Il y a aussi le fait que La Smalah, c'était un projet ambitieux, qui plus est un projet d'entrepreneurs privés, qui se mélangeait à un projet collectif d'association d'intérêt général : il y a toujours eu une incompréhension. Ça n'a pas toujours été évident à expliquer et à faire comprendre. Par exemple, on nous a toujours dit qu'on était forts dans la communication, mais ce qui sous-entendait : "qu'est ce que vous faites réellement", comme si nous ne faisions rien de concret.

Aujourd'hui, il y a toujours des a priori mais désormais on a de quoi prouver notre légitimité. Avant, quand on expliquait le projet, on n'avait rien. Aujourd'hui, on a tout : tout ce qu'on a dit qu'on ferait, on l'a fait.

 

Avec du recul aujourd'hui, est-ce que vous pensez contribuer au développement du territoire ?

 

Dans tous les projets que nous montons, nous cherchons à avoir un impact concret et utile pour le territoire. Par exemple, le café a été ouvert à une époque où il n’y avait pas de café ouvert à l’année à Saint-Julien en Born. Aujourd’hui, notre café joue un rôle qui s’apparenterait presque à celui d'un centre social. Côté formations, les Tiny-houses que nous fabriquons sont cédées à la commune de Saint-Julien-Born pour loger des saisonniers l’été, et le matériel informatique issu des formations au numérique est remis en vente au Bric-à-brac du Grenier de Mézos. Ces partenariats avec des structures d'intérêt général comptent beaucoup pour nous. Ils permettent aux jeunes que nous formons d’acquérir un titre professionnel reconnu par l'État tout en participant très concrètement au développement du territoire. 

Ce qui est important aussi dans le développement territorial selon moi, c'est de donner du sens à l’engagement, de proposer une direction et une histoire qui s’écrit collectivement. Par exemple, nous avons une attention particulière pour les jeunes adultes, à qui nous proposons notamment des séjours de remobilisation et d’accompagnement socio-professionnel. Ce sont des séjours durant lesquels ils peuvent participer concrètement à la vie de l’association, tester des métiers, travailler leur projet professionnel, mais aussi faire un pas de côté en découvrant la sociologie, la philosophie ou encore la politique.
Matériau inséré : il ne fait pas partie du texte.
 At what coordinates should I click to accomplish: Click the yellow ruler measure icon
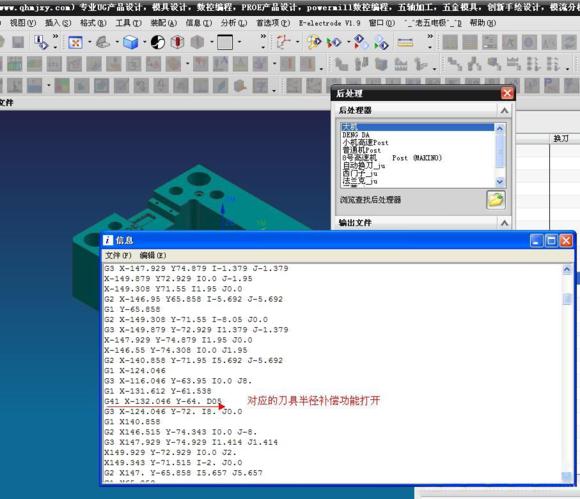405,43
On travaille avec eux à la fois la technique (apprendre un geste utile et concret) et la critique (apprendre à réfléchir avant d’agir). La finalité étant toujours la même pour nous : accompagner des personnes à être mieux dans leurs baskets. Et qui sait, peut-être qu’elles participeront à leur tour au développement de leur territoire?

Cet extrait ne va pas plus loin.